### Quoted passage
Chillin' in the Desert: 4 Modes of Passive Cooling, Ancient and Modern
14 of February of 2022
What do season 5 episode 2 of Black Mirror and the Ridley Scott movie Kingdom of Heaven have in common? You might be surprised to learn that they both demonstrate real-life examples of passive cooling, modern and ancient respectively. With climate change constantly in the news and the energy costs of cooling always one of the main challenges in a warming world, we are going to look at 4 ways, past and present, that humans can combat heat without burning fuel.
1. Indus Valley Civil Engineering
You might be forgiven for assuming that 2400-1900 BCE wasn’t the best time to be alive. Modern comforts that we take for granted had yet to be invented and you would be lucky to survive through puberty.
Nevertheless, if you were fortunate enough to live in one of Indus Valley Civilisation cities such as Mohenjo-daro, Harappa, or Lothal (pictured above) which are found in modern-day Pakistan, you might have had less chance of suffering from heatstroke than many of your modern descendants. While the Indus Valley itself isn’t technically a desert, it is surrounded by drier regions, and cities there today have summer highs of up to 38ºC which is more than hot enough for most of us.

### Records provided
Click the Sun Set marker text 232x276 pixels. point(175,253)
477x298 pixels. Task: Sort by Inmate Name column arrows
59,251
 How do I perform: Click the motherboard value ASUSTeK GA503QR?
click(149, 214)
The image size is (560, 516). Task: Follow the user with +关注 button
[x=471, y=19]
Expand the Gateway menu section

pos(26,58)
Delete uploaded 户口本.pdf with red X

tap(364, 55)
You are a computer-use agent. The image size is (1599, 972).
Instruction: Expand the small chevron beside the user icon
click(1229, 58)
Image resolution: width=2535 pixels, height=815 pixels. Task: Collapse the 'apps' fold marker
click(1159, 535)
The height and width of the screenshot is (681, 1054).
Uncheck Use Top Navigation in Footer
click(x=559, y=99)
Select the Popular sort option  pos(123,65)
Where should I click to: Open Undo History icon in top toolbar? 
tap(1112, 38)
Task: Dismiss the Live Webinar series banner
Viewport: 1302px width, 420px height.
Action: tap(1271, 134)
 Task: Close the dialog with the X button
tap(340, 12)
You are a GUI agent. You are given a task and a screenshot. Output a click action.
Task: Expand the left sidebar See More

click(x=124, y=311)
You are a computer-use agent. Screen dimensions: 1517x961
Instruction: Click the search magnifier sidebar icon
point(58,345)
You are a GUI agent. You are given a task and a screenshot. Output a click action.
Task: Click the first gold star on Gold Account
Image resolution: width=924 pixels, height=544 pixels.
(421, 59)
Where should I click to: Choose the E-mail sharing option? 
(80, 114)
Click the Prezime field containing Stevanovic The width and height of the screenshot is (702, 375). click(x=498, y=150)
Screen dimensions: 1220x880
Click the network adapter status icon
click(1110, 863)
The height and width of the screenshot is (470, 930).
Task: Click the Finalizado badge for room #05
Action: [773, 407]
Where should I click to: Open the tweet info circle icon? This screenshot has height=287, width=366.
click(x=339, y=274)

### Problem details
Answer these questions from the passive cooling article:
1. Which Ridley Scott movie does it mention?
2. What date range does it give for the period of Indus Valley civil engineering?
3. How high do summer temperatures reach in Indus Valley cities today?

### Result of this task
1. Kingdom of Heaven
2. 2400-1900 BCE
3. Up to 38ºC